With the exception of the occasional late model car (not to mention the digital cinematography), Saint-Narcisse often feels like a 1970s period piece. Truthfully, it’s more of a throwback. It might not be quite as committed as Anna Biller’s transporting, seductive The Love Witch but the zoom lenses and the scarcity of post-production, digital intermediate color timing are reminiscent of a time when the distance between the camera and the screen didn’t seem so vast and vapory.
There is, actually, one major thing that La Bruce’s film and Biller’s have in common, which is the presence of a witch. Well, possibly. When Dominic travels to the town of the title–a real place located about halfway between Montreal and Quebec City, to search for the mother who he believes gave him up at birth, he starts to hear rumors that she’s a wicked enchantress who lives in the woods. The suggestion of the supernatural alongside La Bruce’s tactile, empirical filmmaking style enhances Saint-Narcisse‘s cheeky charms.
Things get a little less humorous, though, when Dominic’s sexual frustration is juxtaposed against the abusive life of a young monk named Daniel (also played by Duval) who lives in a nearby monastery. Sure, it’s kind of funny that Daniel’s brethren are the absolutely hottest bunch of monks you’ve ever seen. But the sexual maltreatment of Daniel at the hands of Father Andrew (Andreas Apergis) is nothing to laugh at. In one of La Bruce’s more provocative strokes, though, he doesn’t fully abandon his pornographer’s instincts in these scenes. Pious repression’s reputation for serving as an autoclave for sexual kinks is not forgotten. The repeated evocation of the tortured, martyred Saint Sebastian is clearly germane to Daniel’s plight. But the eroticism of sticking arrows into a bound, nude man makes the allegorical more enticingly complicated.

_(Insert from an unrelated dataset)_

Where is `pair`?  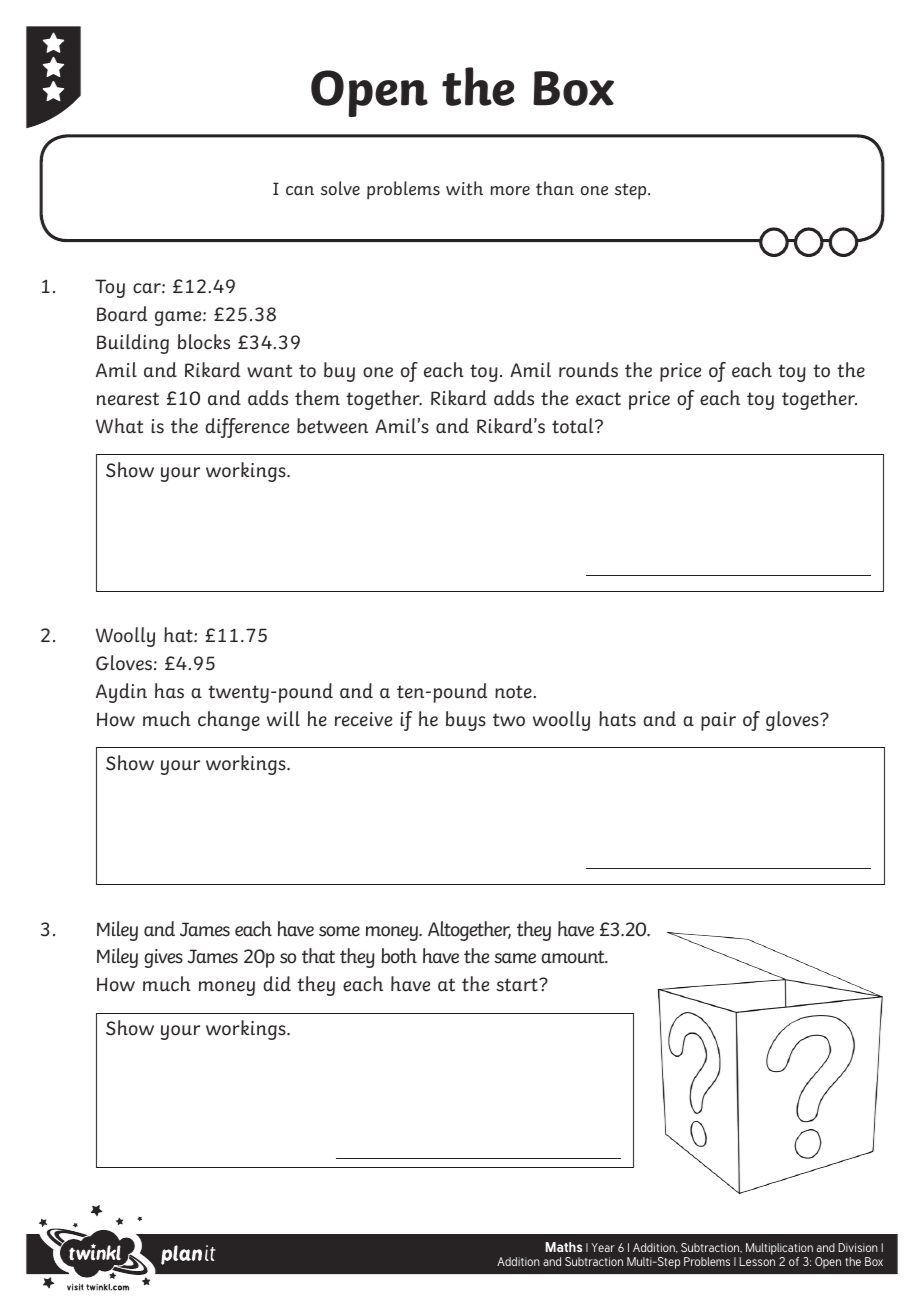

In addition to being an actor, Duval has worked as a stuntman. You could argue that, here, he’s again been cast for his physicality above all else. His muscularity and athleticism certainly get plenty of time to shine, especially in a dual role. It’s a given, of course, that Dominic and Daniel will eventually meet. The perverse fascination of those scenes proves that La Bruce is not just a cheap provocateur but a part of the tradition of cinema. When we invented cameras, after all, wasn’t looking at ourselves the first thing we used them for?